• Cosa farai
- a) Rispondi a queste domande sul testo dedicato alla violenza maschile e al motto "non tutti gli uomini":
(i) Secondo il testo, di che cosa non è questione e di che cosa lo è invece?
(ii) Come vivono il cambiamento in corso gli uomini?
(iii) Di che sesso sono tutti gli stupratori e i femminicidi?
- b) Nel tratto dei record che va dalla riga contenente "Given: Open the gear actions menu" fino alla fine dei record, estremi compresi, sostituisci "Open" con "Expand" senza toccare nient'altro. Riporta soltanto questo tratto, omettendo le immagini.

Non a caso le stesse notizie, rilanciate con una dose crescente di morbosità e pornografia del dolore, riverberano sulle persone socializzate maschi o femmine in modi radicalmente diversi. Esse rinnovano nelle persone socializzate come femmine la paura, la rabbia, il senso di impotenza, e un turbinio di emozioni sfiancate dallo strazio che si sa senza fine. Appartiene alle donne, la consapevolezza di essere in costante pericolo, di poter essere le prossime anche se, spesso (statistica alla mano), si è già state vittime. Negli uomini, il ventaglio delle emozioni è basico: si riduce al fastidio di sentirsi chiamati in causa, alla paura di essere accusati ingiustamente o di non riuscire a nascondere abbastanza bene o in fretta la coda di paglia. Si aggiunga la rabbia passivo-aggressiva, tenuta a bada a fatica di fronte a ogni persona cerchi di far comprendere loro perché è ora di finirla, con il mantra del “non tutti gli uomini”. Deve finire.

Anche perché un cambiamento sta avvenendo, è innegabile: lo respiriamo tutte e tutti. Le persone socializzate come donne, come un vento di resistenza e di liberazione; gli uomini, come una tempesta che li coglie spaventati e impreparati: non stiamo più zitte! Non tutte, non sempre in modo coeso, ma noi donne siamo stanche, e sappiamo, ogni giorno di più, che il silenzio, farsi piccole, passare rasente i muri di casa o per strada non salva nessuna.

Il problema è che gli uomini non stanno capendo (o forse dovremmo specificare non tutti?). “Non è colpa mia, io non c’entro, io sono diverso!” dicono, e in questo caso yes all men è un dato di fatto, più che un hashtag! Così facendo, dimostrano di non aver compreso che non è questione di prendersi la colpa, ma di prendersi la responsabilità. Oltre a perdere un’occasione, quella di mettersi in ascolto e provare, finalmente, a capire.

Perché se è vero che non tutti gli uomini stuprano e uccidono, è pur vero che tutti gli stupratori e i femminicidi sono maschi. Sulle loro bacheche o feed social, quando se ne conoscono i nomi, non è peraltro difficile rintracciare proclami di rispetto, cura, amore e protezione nei confronti di madri, mogli, sorelle. Anche loro #notallmen, insomma, fino a prova contraria.

Record tratti da un dataset

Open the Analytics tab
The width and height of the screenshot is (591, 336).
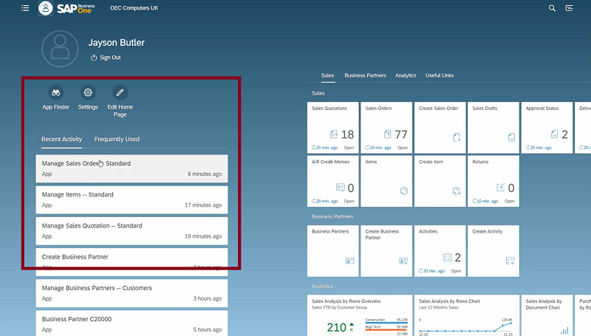click(x=406, y=75)
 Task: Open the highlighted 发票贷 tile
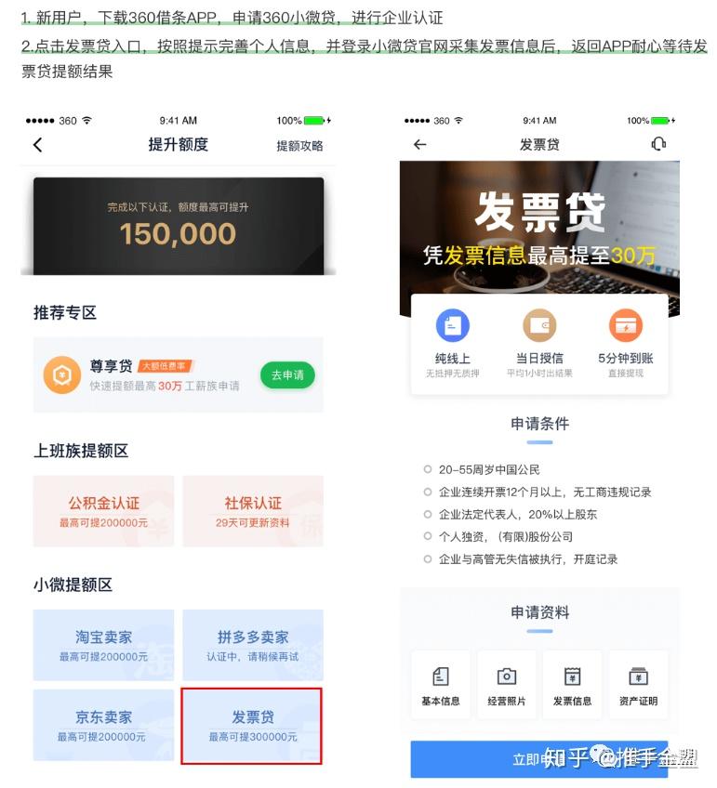tap(251, 726)
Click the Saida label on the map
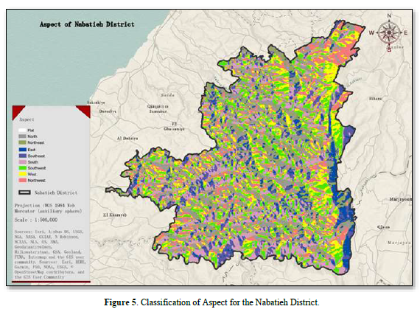This screenshot has width=420, height=309. click(x=168, y=95)
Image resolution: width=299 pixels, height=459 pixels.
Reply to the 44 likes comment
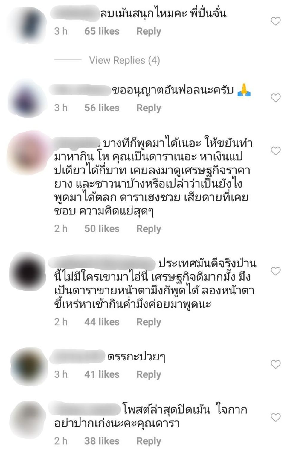[x=149, y=322]
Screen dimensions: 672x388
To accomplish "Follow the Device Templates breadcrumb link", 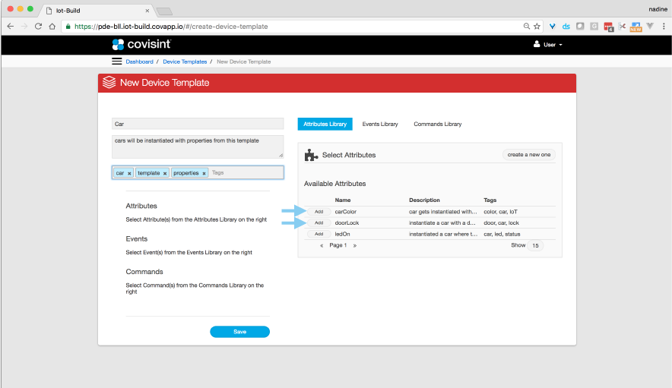I will pos(184,62).
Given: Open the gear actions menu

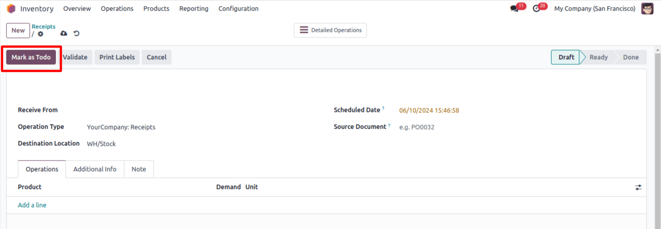Looking at the screenshot, I should [x=41, y=34].
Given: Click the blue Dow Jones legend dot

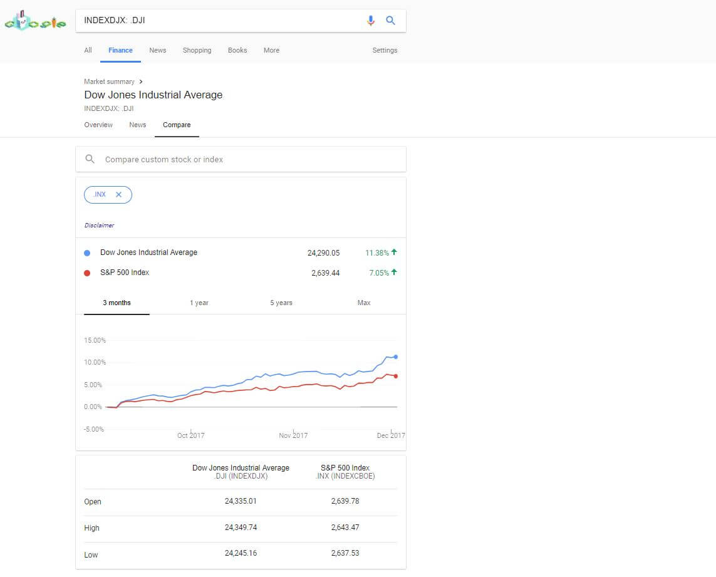Looking at the screenshot, I should [x=87, y=253].
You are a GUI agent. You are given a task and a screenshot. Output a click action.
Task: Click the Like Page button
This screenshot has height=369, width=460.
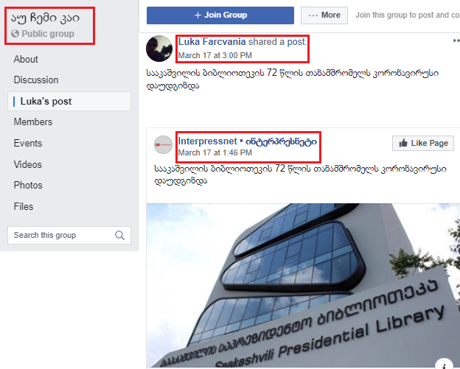click(x=423, y=143)

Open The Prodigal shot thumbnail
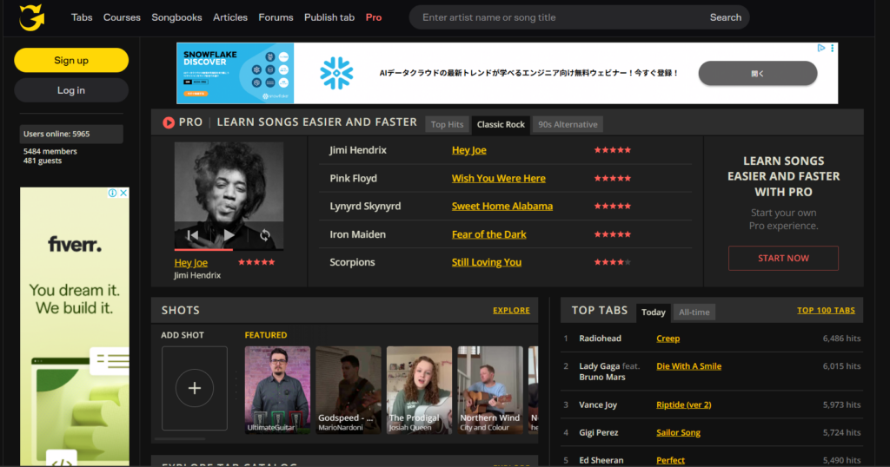[x=419, y=389]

• Soluzioni
- a)
(i) Non è questione di prendersi la colpa, ma di prendersi la responsabilità.
(ii) Come una tempesta che li coglie spaventati e impreparati.
(iii) Sono tutti maschi.

- b)
Given: Expand the gear actions menu

Looking at the screenshot, I should [x=41, y=34].
Given: Click the blue Dow Jones legend dot

Looking at the screenshot, I should [x=87, y=253].
You are a GUI agent. You are given a task and a screenshot. Output a click action.
Task: Click the Like Page button
This screenshot has height=369, width=460.
click(x=423, y=143)

Expand The Prodigal shot thumbnail
[x=419, y=389]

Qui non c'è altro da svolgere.